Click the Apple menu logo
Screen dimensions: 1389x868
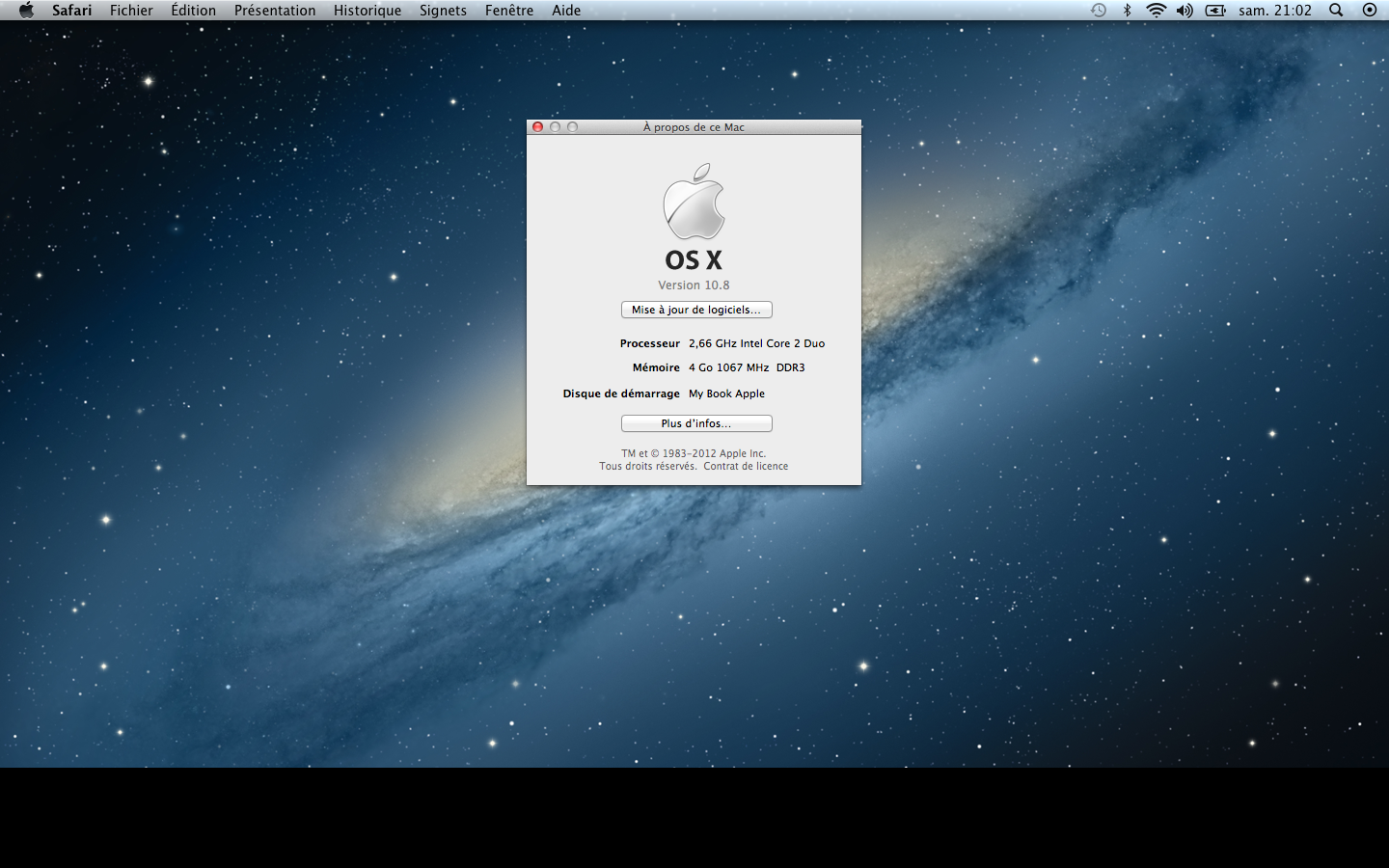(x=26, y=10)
---
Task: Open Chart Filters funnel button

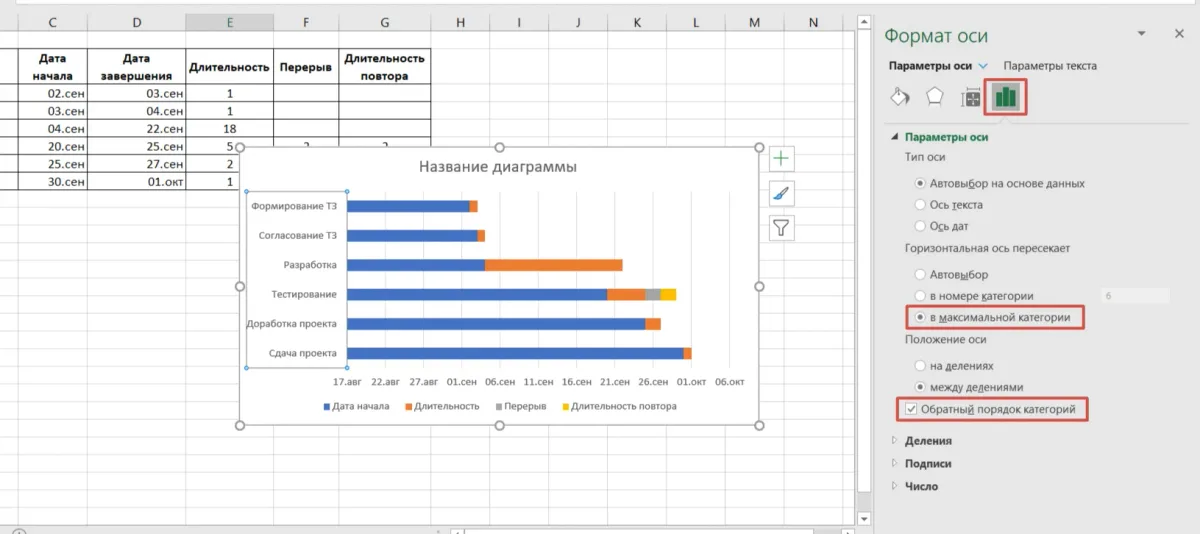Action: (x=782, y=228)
...
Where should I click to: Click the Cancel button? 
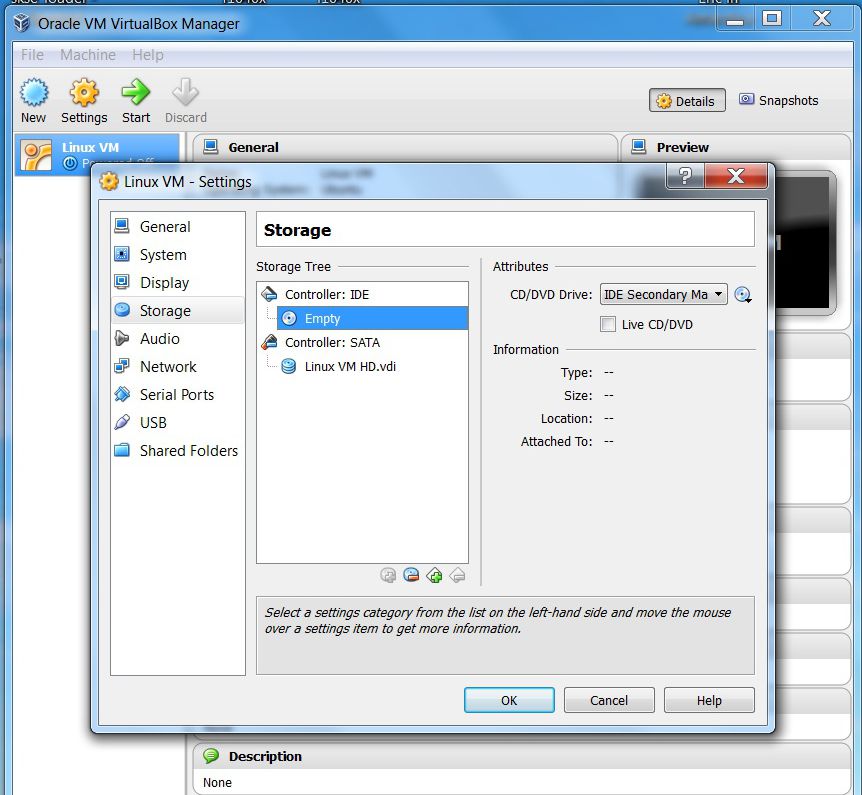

*Instructions to follow:*
Please copy out the lines above, starting at the line that has "Click the Apple menu logo" and stopping after the line that has "(x=26, y=10)". Omit the pictures from your answer.

*Exercise result:*
Click the Apple menu logo
Screen dimensions: 1389x868
(x=26, y=10)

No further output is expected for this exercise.